_WHAT YOU WILL DO_.
Pick the lines holding the string "dimensions" out of the records and copy them.

_RECORDS TO PROCESS_.
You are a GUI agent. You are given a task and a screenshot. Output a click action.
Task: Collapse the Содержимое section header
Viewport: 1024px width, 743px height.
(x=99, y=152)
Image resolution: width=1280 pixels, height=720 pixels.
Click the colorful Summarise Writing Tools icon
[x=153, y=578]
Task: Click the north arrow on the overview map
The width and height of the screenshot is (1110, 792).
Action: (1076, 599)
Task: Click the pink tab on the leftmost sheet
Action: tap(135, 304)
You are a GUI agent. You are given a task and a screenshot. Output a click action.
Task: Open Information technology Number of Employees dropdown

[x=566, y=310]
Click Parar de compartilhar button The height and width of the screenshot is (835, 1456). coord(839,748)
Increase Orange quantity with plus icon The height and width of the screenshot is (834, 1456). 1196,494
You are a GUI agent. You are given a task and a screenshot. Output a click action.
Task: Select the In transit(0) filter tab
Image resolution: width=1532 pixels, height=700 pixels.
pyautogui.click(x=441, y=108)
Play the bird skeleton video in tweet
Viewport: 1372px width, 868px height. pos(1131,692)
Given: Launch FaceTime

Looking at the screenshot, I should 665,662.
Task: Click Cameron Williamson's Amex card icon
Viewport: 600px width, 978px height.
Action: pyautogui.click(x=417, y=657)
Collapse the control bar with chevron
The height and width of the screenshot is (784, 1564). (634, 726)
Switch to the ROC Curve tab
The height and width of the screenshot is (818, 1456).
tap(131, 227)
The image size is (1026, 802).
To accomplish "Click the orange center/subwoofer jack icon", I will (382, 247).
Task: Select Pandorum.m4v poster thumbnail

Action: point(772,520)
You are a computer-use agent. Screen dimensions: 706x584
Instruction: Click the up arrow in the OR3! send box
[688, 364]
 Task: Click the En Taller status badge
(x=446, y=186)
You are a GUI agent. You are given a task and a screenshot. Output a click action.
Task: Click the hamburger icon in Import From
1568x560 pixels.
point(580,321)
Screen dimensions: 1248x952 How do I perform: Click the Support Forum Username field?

_RESULT_.
You are a computer-use agent. Screen dimensions: 706x584
Screen dimensions: 1248x952 How do I perform: Click the Support Forum Username field?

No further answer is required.